Spanglish Fly also have a long awaited full-length debut album, New York Boogaloo, just out and streaming at Bandcamp. The band’s Harvey Averne-produced 2010 debut album is closer stylistically to the vintage singles of artists like Joe Bataan or Joe Cuba; the new one is more like those artists live, stretching out the songs with a blazing, brass-fueled salsa dura flavor. If you try sitting still to this stuff, your body will revolt.
The opening track, Esta Tierra, sets the stage: slinky percussion, fat slipsliding bass, smoky roto Hammond organ and similarly sepia-tinged trombones. And then a pause, and Kenny Bruno’s elegantly tumbling piano comes in, frontwoman Erica Ramos (who’s since been replace by the charming Mariella Gonzalez) offering a tour of the hood where these Puerto Rican and Harlem grooves started to cross-pollinating fifty years ago. The band takes it doublespeed from there, fueled by leader Jonathan Goldman’s jaunty trumpet. All this in less than five minutes.
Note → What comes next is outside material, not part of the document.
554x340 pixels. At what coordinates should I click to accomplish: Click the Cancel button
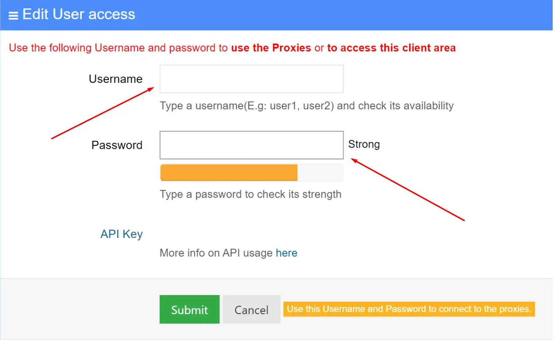tap(251, 310)
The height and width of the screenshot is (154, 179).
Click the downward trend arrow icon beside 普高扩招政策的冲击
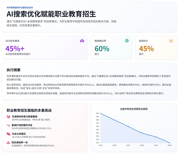pyautogui.click(x=9, y=125)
Bump (And Let It Slide) is a real catchy one, a briskly strolling, edgy blend of echoey Rhodes piano, minor-key brass and summery organ spiced with Jonathan Flothow’s baritone sax. Return of the Po-Po is a sad scenario that just about any New Yorker who’s been here since the Rudy Mussolini era can relate to: hanging in the park after closing time? Open container, maybe a smoky treat? Uh oh, 5-0!
Martian Boogaloo is an instrumental, its catchy horn riffage punctuated by a handful of wry percussion breaks: just when it seems that percussionists Machuco Estremera and Gabo Tomasini and timbalero Charly Rodriguez are going to chill and just hit on the clave, they cut loose. The ever-present buzz of the scraper propels Mira Ven Aca, a Johnny Colon hit from 1967 that gets the fullscale psychedelic soul treatment, including but not limited to a coolly precise multitracked keyboard break.
42 (El Cuarenta y Dos) is a scurrying go-go shout-out to longtime Yankees closer and future Hall of Famer Mariano Rivera – and it doesn’t sound the least bit like Enter Sandman. Love Graffiti Me takes The Locomotion and gives it a deeper, more spring-loaded bounce. Being a New York band, one assumes that Spanglish Fly are referring to the kind of bike you own, rather than rent from some corrupt, bankrupt corporation, in Me Gusto Mi Bicicleta. “Better ride on two wheels!” Gonzalez warns.
The wounded ballad Ciudate Hermana, Bruno’s anguished High Romantic piano underpinning Ramos’ eerily torchy vocals, is an unexpected break from all the party flavor – strangely enough, it might be the best track on the album. The party vibe returns on the final cut, Brooklyn Boogaloo, a hip hop-style shout-out to your neighborhood and everybody else’s. Since Spanglish Fly burst on the scene back in the late zeros, other bands have been mashing up classic soul with classic salsa, but these guys got there first.
If you can’t make it to Brooklyn on Saturday, Spanglish Fly are at Goddard Riverside Center, 647 Columbus Ave. at 92nd St. on the 29th at 8 PM for $10; take the 1/2/3 t0 96th.